◆ **CYTOWANY FRAGMENT**:
◆ ◆ ◆ ◆
38-letni Tomasz wraz z żoną Gabrielą mieszka w Zalbkach w gminie Dywity. Od 15 lat jest ratownikiem pracującym w pogotowiu w Biskupcu.
Ostatnio zachorował na Covid-19. Początkowo leczył się w domu, ale we wtorek (23 listopada) poczuł się na tyle źle, że został przetransportowany do szpitala w Nidzicy. W niedzielę został przetransportowany do szpitala wojewódzkiego.
– Dlatego też postanowiliśmy zorganizować zrzutkę – wyjaśnił Radek, kolega Tomka z pracy.
Obecnie na pomoc ratownikowi wpłaciło 349 osób, a zebrana do tej pory kwota to 34 833 zł.
Tomasz całe życie poświęcił dla ratowania ludzi. Jego hobby to również pomoc niesiona zwierzętom. Na codzień pomaga ludziom zawodowo pracując w Pogotowiu ratunkowym. Niestety w ostatnim tygodniu nieoczekiwanie zaatakował Go Covid. Początkowo leczył się sam, później niestety trafił na oddział Covidowy. Myśleliśmy że wszystko będzie dobrze. Niestety dziś Tomasz został zaintubowany.
Prosimy o pomoc finansową ponieważ sama Gabrysia nie poradzi sobie z opłatami. Niestety jak większość ratowników Tomek zatrudniony jest na umowie cywilnoprawnej.
– możemy przeczytać na stronie zrzutki.
◆ ◆ ◆ ◆
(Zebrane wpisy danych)

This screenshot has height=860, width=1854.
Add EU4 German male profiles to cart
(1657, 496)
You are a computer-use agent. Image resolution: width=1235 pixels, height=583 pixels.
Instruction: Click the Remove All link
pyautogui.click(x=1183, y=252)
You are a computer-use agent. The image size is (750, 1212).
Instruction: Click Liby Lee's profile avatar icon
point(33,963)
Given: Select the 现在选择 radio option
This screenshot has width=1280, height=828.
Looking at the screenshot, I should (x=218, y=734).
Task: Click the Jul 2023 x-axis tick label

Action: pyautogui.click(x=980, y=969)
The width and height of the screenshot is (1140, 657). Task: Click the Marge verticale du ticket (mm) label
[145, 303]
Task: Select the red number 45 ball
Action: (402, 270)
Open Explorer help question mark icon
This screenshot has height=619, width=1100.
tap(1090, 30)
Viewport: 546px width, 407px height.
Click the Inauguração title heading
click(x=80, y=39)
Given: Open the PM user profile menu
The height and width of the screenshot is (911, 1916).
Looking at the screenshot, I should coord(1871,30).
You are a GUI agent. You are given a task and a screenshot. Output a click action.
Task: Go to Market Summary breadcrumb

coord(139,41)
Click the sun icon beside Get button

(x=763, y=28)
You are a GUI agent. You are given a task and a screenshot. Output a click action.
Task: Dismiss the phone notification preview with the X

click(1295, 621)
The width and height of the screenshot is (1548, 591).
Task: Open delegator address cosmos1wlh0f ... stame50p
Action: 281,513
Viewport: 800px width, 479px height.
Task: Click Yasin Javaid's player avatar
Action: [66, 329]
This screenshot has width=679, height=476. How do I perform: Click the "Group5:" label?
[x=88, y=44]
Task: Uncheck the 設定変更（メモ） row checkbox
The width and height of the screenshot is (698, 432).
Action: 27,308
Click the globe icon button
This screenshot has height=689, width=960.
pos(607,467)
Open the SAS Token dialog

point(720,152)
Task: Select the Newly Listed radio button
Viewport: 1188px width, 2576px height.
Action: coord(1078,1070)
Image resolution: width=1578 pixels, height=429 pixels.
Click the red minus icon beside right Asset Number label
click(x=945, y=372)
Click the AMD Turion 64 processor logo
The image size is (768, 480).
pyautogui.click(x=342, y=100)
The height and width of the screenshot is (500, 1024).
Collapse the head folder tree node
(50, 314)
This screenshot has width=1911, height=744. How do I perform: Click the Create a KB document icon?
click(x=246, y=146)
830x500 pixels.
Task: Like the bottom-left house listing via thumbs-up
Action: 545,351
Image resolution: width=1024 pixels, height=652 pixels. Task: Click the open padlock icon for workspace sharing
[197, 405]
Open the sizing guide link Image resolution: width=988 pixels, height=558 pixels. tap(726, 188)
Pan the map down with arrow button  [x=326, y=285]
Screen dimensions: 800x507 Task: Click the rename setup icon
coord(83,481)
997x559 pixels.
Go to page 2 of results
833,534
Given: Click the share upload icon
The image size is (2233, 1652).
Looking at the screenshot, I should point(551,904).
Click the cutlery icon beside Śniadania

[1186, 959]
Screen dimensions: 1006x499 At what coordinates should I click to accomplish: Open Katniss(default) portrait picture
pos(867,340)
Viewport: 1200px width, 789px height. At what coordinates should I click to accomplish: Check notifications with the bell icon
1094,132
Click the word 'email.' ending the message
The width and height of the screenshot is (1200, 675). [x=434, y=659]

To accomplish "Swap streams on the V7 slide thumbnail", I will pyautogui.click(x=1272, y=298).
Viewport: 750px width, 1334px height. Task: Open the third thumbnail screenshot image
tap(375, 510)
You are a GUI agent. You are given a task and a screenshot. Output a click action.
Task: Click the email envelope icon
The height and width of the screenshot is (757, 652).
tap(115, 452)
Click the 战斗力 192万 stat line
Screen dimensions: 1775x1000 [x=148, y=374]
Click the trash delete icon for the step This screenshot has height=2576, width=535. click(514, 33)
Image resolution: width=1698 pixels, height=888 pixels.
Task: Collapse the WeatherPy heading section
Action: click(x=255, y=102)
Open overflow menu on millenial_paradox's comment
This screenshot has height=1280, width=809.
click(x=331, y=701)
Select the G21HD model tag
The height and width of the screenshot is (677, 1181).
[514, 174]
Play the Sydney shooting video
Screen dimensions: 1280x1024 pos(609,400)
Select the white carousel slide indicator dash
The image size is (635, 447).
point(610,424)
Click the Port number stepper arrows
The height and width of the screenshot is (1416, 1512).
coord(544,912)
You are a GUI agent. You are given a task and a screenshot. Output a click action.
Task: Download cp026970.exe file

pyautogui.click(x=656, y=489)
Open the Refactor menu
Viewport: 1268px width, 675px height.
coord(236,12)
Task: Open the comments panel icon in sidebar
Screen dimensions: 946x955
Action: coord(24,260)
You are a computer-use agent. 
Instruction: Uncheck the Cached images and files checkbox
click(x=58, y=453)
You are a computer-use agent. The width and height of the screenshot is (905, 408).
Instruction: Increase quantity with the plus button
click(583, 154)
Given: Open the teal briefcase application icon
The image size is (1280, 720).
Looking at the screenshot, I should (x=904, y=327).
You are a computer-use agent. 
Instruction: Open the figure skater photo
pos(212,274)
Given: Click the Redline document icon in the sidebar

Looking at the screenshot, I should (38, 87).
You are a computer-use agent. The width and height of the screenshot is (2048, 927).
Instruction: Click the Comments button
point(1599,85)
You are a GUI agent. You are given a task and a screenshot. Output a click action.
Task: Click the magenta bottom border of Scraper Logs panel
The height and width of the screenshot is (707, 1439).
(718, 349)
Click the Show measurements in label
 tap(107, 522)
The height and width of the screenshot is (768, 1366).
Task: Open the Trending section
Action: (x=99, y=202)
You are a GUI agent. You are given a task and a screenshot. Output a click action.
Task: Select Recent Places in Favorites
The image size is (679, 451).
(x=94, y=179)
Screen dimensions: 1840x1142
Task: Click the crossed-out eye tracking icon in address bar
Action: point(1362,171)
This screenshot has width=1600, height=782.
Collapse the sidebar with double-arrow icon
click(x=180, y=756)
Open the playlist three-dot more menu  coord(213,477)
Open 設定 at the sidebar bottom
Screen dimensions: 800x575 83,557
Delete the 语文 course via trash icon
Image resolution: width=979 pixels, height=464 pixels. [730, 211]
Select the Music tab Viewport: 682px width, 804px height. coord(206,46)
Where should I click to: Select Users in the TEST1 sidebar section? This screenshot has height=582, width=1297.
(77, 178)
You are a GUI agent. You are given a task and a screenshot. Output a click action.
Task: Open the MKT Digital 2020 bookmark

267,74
◆ ◆ ◆ ◆
◆ **CEL ZADANIA**: Przepisz bez zmian z tekstu o zbiórce dla chorego ratownika fragment, który zaczyna się słowami „Obecnie na pomoc”, a kończy słowami „Tomasz został zaintubowany.”.

◆ **WYNIK ZADANIA**:
Obecnie na pomoc ratownikowi wpłaciło 349 osób, a zebrana do tej pory kwota to 34 833 zł.
Tomasz całe życie poświęcił dla ratowania ludzi. Jego hobby to również pomoc niesiona zwierzętom. Na codzień pomaga ludziom zawodowo pracując w Pogotowiu ratunkowym. Niestety w ostatnim tygodniu nieoczekiwanie zaatakował Go Covid. Początkowo leczył się sam, później niestety trafił na oddział Covidowy. Myśleliśmy że wszystko będzie dobrze. Niestety dziś Tomasz został zaintubowany.